Item position rows:
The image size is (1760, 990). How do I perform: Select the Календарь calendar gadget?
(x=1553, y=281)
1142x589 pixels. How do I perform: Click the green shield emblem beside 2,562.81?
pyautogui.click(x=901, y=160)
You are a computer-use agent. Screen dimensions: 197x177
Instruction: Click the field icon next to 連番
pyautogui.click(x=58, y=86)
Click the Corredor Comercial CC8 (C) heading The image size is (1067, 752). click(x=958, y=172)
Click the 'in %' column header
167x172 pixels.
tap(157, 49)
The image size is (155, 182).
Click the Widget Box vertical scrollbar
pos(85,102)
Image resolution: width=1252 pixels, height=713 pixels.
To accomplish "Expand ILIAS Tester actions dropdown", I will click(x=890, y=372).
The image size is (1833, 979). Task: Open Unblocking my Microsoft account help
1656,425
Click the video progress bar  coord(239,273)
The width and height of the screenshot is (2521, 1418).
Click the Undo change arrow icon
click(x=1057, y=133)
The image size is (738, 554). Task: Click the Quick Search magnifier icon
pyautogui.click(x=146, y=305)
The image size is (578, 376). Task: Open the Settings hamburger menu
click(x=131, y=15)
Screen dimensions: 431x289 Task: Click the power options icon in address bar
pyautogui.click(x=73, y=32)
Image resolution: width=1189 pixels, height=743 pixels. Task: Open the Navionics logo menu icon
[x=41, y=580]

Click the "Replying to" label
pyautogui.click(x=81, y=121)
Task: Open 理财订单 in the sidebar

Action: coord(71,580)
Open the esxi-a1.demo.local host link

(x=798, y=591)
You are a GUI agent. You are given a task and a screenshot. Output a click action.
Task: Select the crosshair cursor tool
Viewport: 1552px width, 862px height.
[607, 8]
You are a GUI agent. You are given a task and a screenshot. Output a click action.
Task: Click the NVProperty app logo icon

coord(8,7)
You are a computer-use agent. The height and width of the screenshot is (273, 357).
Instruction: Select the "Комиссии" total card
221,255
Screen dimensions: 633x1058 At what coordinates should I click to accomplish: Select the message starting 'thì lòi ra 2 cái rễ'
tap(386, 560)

Written task: Reproduce every row above verbatim, line for line, with no changes.

Answer below:
The image size is (1760, 990). How do I perform: Select the Календарь calendar gadget?
(x=1553, y=281)
1142x589 pixels. How do I perform: Click the green shield emblem beside 2,562.81?
pyautogui.click(x=901, y=160)
You are a computer-use agent. Screen dimensions: 197x177
Instruction: Click the field icon next to 連番
pyautogui.click(x=58, y=86)
Click the Corredor Comercial CC8 (C) heading The image size is (1067, 752). click(x=958, y=172)
Click the 'in %' column header
167x172 pixels.
tap(157, 49)
The image size is (155, 182).
Click the Widget Box vertical scrollbar
pos(85,102)
Image resolution: width=1252 pixels, height=713 pixels.
To accomplish "Expand ILIAS Tester actions dropdown", I will click(x=890, y=372).
The image size is (1833, 979). Task: Open Unblocking my Microsoft account help
1656,425
Click the video progress bar  coord(239,273)
The width and height of the screenshot is (2521, 1418).
Click the Undo change arrow icon
click(x=1057, y=133)
The image size is (738, 554). Task: Click the Quick Search magnifier icon
pyautogui.click(x=146, y=305)
The image size is (578, 376). Task: Open the Settings hamburger menu
click(x=131, y=15)
Screen dimensions: 431x289 Task: Click the power options icon in address bar
pyautogui.click(x=73, y=32)
Image resolution: width=1189 pixels, height=743 pixels. Task: Open the Navionics logo menu icon
[x=41, y=580]

Click the "Replying to" label
pyautogui.click(x=81, y=121)
Task: Open 理财订单 in the sidebar

Action: coord(71,580)
Open the esxi-a1.demo.local host link

(x=798, y=591)
You are a GUI agent. You are given a task and a screenshot. Output a click action.
Task: Select the crosshair cursor tool
Viewport: 1552px width, 862px height.
[607, 8]
You are a GUI agent. You are given a task and a screenshot. Output a click action.
Task: Click the NVProperty app logo icon

coord(8,7)
You are a computer-use agent. The height and width of the screenshot is (273, 357).
Instruction: Select the "Комиссии" total card
221,255
Screen dimensions: 633x1058 At what coordinates should I click to accomplish: Select the message starting 'thì lòi ra 2 cái rễ'
tap(386, 560)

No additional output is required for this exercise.